I think one of the best superpowers that a designer can develop is a sense of comfort with things sucking for a long time. The longer you can be comfortable with some part of the game being terrible before deciding to cut it, the better chance you have of stumbling on some good ideas on how to improve the area.

With that said, there are actually 2 or 3 areas in the game that I’ve been a bit stymied on for a while. I’m more or less twiddling my thumbs on those concepts, hoping for some inspiration to strike. If it doesn’t, I may strongly consider cutting those areas from the game completely. I really hope that I don’t have to though, as the core concepts for the areas are interesting to me.

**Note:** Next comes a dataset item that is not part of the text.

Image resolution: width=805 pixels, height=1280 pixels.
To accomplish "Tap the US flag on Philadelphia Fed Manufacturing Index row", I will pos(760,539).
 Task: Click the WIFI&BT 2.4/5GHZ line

One somewhat irritating thing is that other people who’ve played the game advise me that these areas in question “have a lot of potential” and that I shouldn’t cut them, but fail to have any insight on how to capitalize on that potential. In the end, game design can be a very solitary journey.

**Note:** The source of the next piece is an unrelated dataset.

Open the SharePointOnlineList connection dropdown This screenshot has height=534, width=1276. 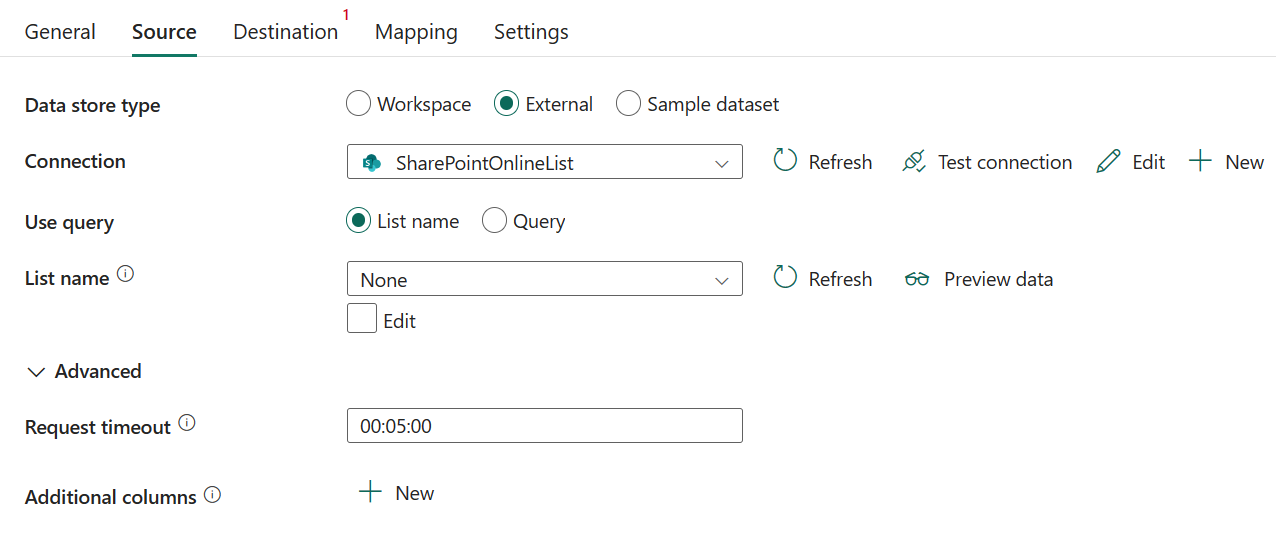click(x=545, y=162)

A bit of a short one this month, but I’ll try to be on time…next time!

54. A Chicken With Its Head Cut Off

So, this past week I spent a few days polishing up the character movement and animation, primarily focusing on adding running animations. The results are as follows (Recommend watching at 60fps):

I’m pretty happy with the running animations, although they do make the walking animations look a bit cheap by comparison. I figure most players will just toggle running on and play the game always running everywhere, so it’s probably fine if the walk animation is not as developed.

This week, I’ve also been trying to think a bit more concretely about the big picture ideas for the game, including story and world design.

Right now the world design of the game is pretty much non-existent. Everything in the game is just laid out in the way that was most convenient to fit everything together without overlaps. However, I’d like to do something that has a much more overlapping and interconnected feel.

My ultimate inspiration for world design is Dark Souls (wait wait don’t close the browser tab). I don’t necessarily want to attempt that game’s scale, but one of my favorite things about the game’s world is how you head off in a long winding direction that you think you will never come back from, only to find an elevator that takes you straight back down to the central hub area, unlocking a massive shortcut in the process. This creates a wonderful sense of surprise and is a real tangible reward for exploration. And the best thing about it is that there’s almost no cheating involved in the 3D space of the entire game world.

If you’ve played the game, you probably already know all about this. But if you haven’t, here’s a good look at the world of Dark Souls using a map viewer tool:

Now, obviously this is a very high bar to attempt to reach, especially in a 2D game, but it has at least got me thinking about what types of tools I will need to accomplish anything even remotely close to that. (More on that perhaps later)

Secondarily, I’ve been thinking a bit more about what I want to do about story. What store do I want to tell with the game, and what methods of storytelling are appropriate, both to the style of the game, as well as my limited resources (I am the only one making the game, after all).

I’ve been pretty stumped on this, as I don’t want to resort to JRPG style characters who simply stand around and bark repetitive lines if they’re not involved in a cut-scene. Nor do I really want to put text in the game at all, if I can help it. Luckily, inspiration struck this week when I was watching my girlfriend play through Journey. I had played the game years earlier, but the way in which the game communicates a clear story through entirely non-verbal means struck me.

As with my inspiration from Dark Souls, I don’t necessarily want to emulate Journey’s scope, and I don’t plan on putting cut-scenes in the game. (Or, at the very least, they would be extremely minimal at the start and the end of the game.) In particular though, I’m interested in how the game uses murals hidden throughout the world to communicate a backstory element. So, you may see a similar approach in Taiji, as it’s a good cost-effective and unobtrusive approach.